- [RECORD LIST]

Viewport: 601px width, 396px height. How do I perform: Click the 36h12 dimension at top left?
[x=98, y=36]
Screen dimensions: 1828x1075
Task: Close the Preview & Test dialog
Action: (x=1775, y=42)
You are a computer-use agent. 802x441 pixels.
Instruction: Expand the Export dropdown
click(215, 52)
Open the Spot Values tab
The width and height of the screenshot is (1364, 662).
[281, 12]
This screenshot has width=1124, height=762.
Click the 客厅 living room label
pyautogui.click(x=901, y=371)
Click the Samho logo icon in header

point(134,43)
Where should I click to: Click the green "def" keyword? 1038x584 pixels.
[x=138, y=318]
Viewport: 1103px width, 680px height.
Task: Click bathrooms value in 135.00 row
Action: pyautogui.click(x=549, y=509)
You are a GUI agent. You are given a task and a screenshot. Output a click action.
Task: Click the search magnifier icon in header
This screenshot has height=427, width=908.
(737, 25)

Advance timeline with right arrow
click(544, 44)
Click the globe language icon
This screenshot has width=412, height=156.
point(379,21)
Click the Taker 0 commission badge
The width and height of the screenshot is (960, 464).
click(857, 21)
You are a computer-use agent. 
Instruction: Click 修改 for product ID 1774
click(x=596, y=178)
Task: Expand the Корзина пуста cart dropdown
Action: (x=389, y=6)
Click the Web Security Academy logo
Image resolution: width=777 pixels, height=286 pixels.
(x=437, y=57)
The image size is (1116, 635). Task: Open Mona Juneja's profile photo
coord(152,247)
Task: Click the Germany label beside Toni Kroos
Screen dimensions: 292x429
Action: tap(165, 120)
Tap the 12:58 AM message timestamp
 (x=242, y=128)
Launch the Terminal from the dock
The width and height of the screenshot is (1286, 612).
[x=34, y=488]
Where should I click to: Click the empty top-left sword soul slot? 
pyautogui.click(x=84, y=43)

- [DIRECTIONS FOR THIS TASK] Reproduce the records above verbatim, from the line containing "Task: Click the Germany" through the line containing "[x=34, y=488]", including both of those lines.

- [THE RESPONSE]
Task: Click the Germany label beside Toni Kroos
Screen dimensions: 292x429
Action: tap(165, 120)
Tap the 12:58 AM message timestamp
 (x=242, y=128)
Launch the Terminal from the dock
The width and height of the screenshot is (1286, 612).
[x=34, y=488]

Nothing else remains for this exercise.